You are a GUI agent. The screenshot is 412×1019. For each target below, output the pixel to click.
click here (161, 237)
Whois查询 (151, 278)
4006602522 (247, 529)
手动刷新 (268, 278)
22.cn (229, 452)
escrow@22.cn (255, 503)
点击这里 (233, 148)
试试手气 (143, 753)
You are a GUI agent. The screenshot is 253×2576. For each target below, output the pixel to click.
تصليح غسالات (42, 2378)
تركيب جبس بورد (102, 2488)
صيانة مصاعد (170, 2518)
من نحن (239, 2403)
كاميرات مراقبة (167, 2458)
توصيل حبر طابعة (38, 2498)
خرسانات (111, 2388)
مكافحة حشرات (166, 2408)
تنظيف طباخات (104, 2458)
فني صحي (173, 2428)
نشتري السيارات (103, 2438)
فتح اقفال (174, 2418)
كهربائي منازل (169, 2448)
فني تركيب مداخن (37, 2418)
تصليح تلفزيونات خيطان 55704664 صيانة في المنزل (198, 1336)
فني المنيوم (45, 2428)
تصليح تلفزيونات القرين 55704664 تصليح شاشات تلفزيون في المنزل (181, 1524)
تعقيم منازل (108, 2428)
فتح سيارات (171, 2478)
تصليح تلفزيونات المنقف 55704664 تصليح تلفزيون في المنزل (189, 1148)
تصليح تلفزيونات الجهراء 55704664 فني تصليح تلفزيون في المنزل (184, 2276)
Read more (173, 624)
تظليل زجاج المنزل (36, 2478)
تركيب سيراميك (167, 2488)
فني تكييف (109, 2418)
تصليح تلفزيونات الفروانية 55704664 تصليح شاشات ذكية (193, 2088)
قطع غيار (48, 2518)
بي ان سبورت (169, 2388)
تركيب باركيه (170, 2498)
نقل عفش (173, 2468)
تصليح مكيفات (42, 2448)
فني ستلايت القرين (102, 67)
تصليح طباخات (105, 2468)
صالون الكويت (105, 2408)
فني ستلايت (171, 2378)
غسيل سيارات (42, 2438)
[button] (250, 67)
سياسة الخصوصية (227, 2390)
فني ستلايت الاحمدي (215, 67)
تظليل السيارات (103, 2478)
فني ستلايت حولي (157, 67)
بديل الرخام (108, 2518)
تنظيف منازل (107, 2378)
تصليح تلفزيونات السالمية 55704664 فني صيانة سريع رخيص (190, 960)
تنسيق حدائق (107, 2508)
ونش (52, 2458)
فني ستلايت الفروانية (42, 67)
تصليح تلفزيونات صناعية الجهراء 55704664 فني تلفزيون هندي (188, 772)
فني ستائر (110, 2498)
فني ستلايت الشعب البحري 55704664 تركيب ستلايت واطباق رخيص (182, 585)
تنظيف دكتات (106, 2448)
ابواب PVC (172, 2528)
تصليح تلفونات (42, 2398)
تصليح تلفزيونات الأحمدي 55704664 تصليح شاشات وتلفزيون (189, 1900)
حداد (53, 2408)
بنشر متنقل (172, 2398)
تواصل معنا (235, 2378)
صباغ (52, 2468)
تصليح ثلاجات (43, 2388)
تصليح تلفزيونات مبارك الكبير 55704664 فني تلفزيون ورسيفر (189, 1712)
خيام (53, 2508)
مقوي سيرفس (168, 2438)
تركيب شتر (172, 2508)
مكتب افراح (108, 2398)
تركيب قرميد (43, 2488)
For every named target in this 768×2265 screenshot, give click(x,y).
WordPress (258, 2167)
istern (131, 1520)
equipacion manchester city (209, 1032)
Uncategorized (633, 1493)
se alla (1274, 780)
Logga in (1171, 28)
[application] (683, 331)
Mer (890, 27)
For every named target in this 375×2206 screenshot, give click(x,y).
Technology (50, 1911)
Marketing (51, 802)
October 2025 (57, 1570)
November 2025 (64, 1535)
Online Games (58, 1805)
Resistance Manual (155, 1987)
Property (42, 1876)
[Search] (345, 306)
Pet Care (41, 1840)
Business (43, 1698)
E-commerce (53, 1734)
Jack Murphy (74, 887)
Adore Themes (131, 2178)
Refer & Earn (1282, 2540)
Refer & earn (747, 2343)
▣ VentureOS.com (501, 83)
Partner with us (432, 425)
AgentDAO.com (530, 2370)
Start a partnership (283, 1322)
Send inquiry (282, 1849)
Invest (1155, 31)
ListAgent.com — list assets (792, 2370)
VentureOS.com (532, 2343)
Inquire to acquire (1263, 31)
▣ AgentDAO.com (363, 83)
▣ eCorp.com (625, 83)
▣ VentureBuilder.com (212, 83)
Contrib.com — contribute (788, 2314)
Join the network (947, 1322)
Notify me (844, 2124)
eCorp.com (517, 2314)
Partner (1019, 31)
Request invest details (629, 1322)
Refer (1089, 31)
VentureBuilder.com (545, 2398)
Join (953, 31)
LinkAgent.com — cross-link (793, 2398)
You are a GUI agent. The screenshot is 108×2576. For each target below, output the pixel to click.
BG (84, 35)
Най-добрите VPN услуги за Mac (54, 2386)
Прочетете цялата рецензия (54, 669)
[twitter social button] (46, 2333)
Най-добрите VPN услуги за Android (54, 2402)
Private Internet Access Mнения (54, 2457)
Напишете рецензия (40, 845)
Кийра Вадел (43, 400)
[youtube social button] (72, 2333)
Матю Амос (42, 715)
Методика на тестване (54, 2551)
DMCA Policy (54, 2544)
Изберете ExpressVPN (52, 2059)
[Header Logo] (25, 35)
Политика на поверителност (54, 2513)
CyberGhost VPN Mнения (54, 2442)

**TASK STATEMENT**
Report the number of lines above that hold "القرين", and leave out everything else.

**TASK OUTPUT**
2